## Compito assegnato
Ripeti alla lettera la parte del brano sul romanzo che si apre con le parole "Questa concezione trascendente" e si chiude con "delle sue affermazioni.".

## Brano da leggere

+ + + + +

Questa concezione trascendente dell'esistenza umana, di ispirazione neoplatonica, che si pone come obiettivo il raggiungimento di un più alto livello di spiritualità per l'uomo, anche grazie alla pratica di arti nobili come la musica e la danza, viene enfatizzata dall'atmosfera quasi surreale che permea tra le pagine del romanzo.
Molte sono le domande, i dubbi sollevati dal piccolo David che coinvolgono ad ampio spettro vari aspetti della vita umana, la nascita, la famiglia, l'amore, la giustizia, la morte.
Tanti perchè a cui Simon, la sua guida, ancorato ad una visione sensibile e razionale della realtà, fornisce una risposta spesso evasiva e comunque insoddisfacente che l'autore rende ancor più misera e poco apprezzabile riferendosi a Simon sempre con un 'lui' - dice lui, Simon - accentuando così l'incertezza e la pochezza delle sue affermazioni.

+ + + + +

## Dati forniti
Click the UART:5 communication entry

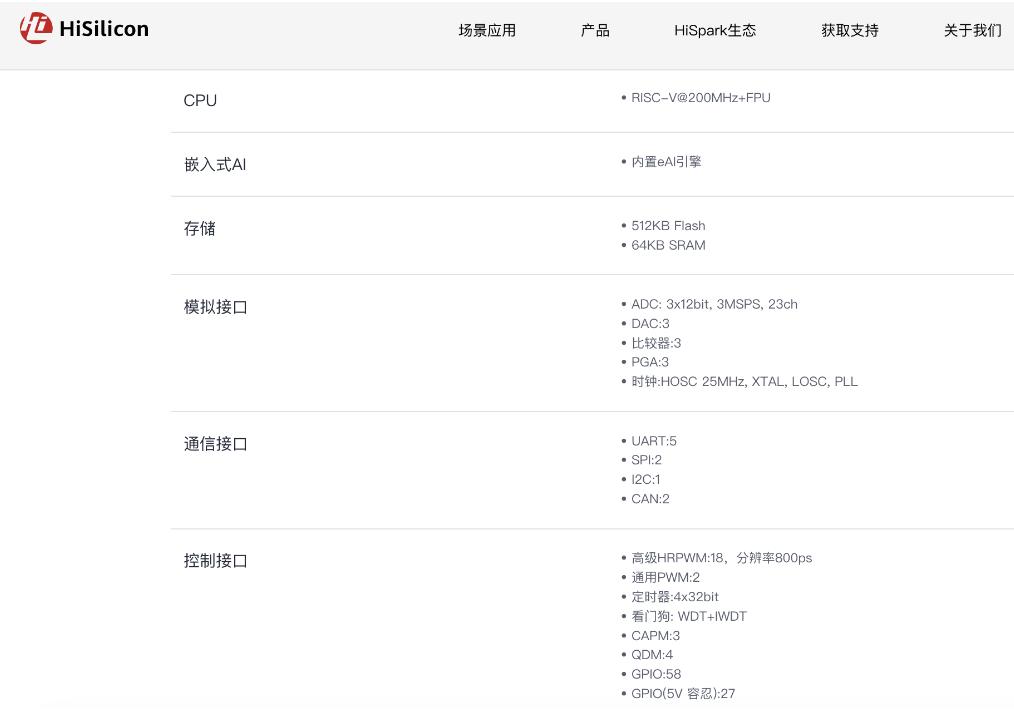click(654, 441)
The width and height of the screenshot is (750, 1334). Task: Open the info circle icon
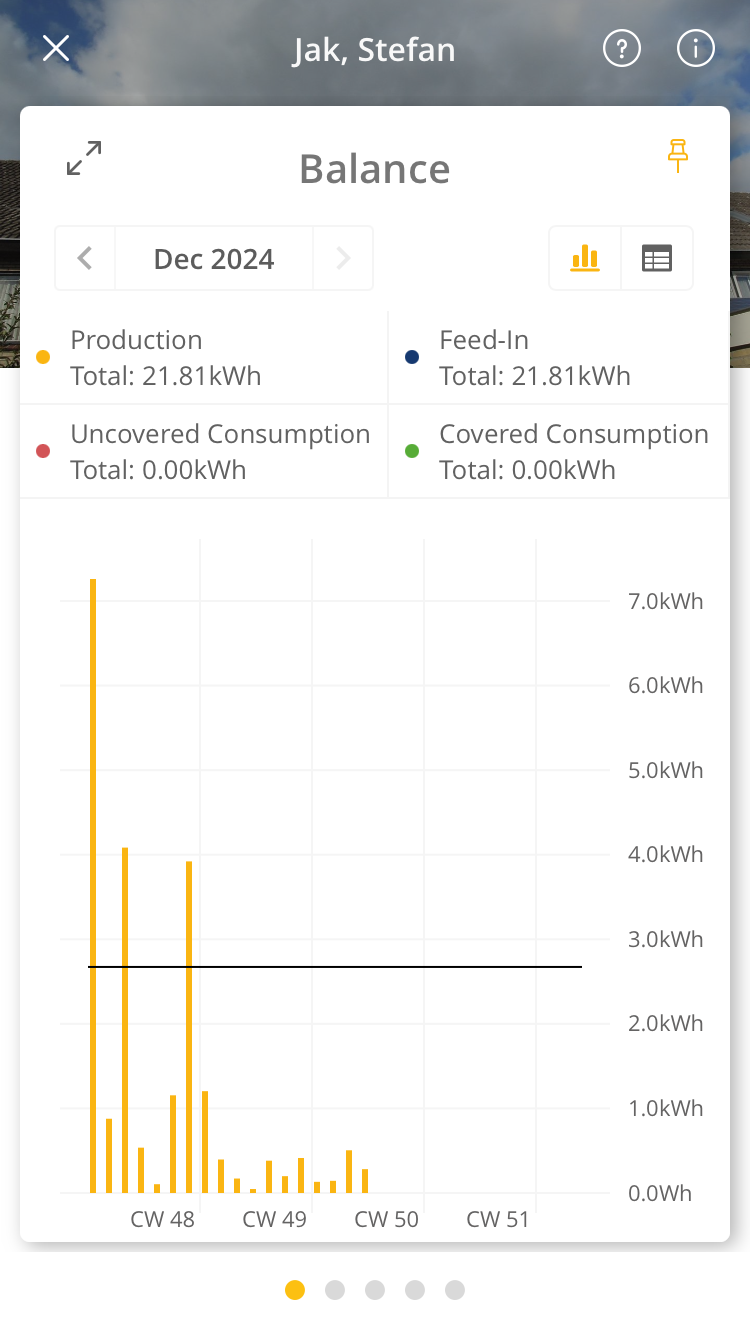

+ + + + +

## Soluzione proposta
Questa concezione trascendente dell'esistenza umana, di ispirazione neoplatonica, che si pone come obiettivo il raggiungimento di un più alto livello di spiritualità per l'uomo, anche grazie alla pratica di arti nobili come la musica e la danza, viene enfatizzata dall'atmosfera quasi surreale che permea tra le pagine del romanzo.
Molte sono le domande, i dubbi sollevati dal piccolo David che coinvolgono ad ampio spettro vari aspetti della vita umana, la nascita, la famiglia, l'amore, la giustizia, la morte.
Tanti perchè a cui Simon, la sua guida, ancorato ad una visione sensibile e razionale della realtà, fornisce una risposta spesso evasiva e comunque insoddisfacente che l'autore rende ancor più misera e poco apprezzabile riferendosi a Simon sempre con un 'lui' - dice lui, Simon - accentuando così l'incertezza e la pochezza delle sue affermazioni.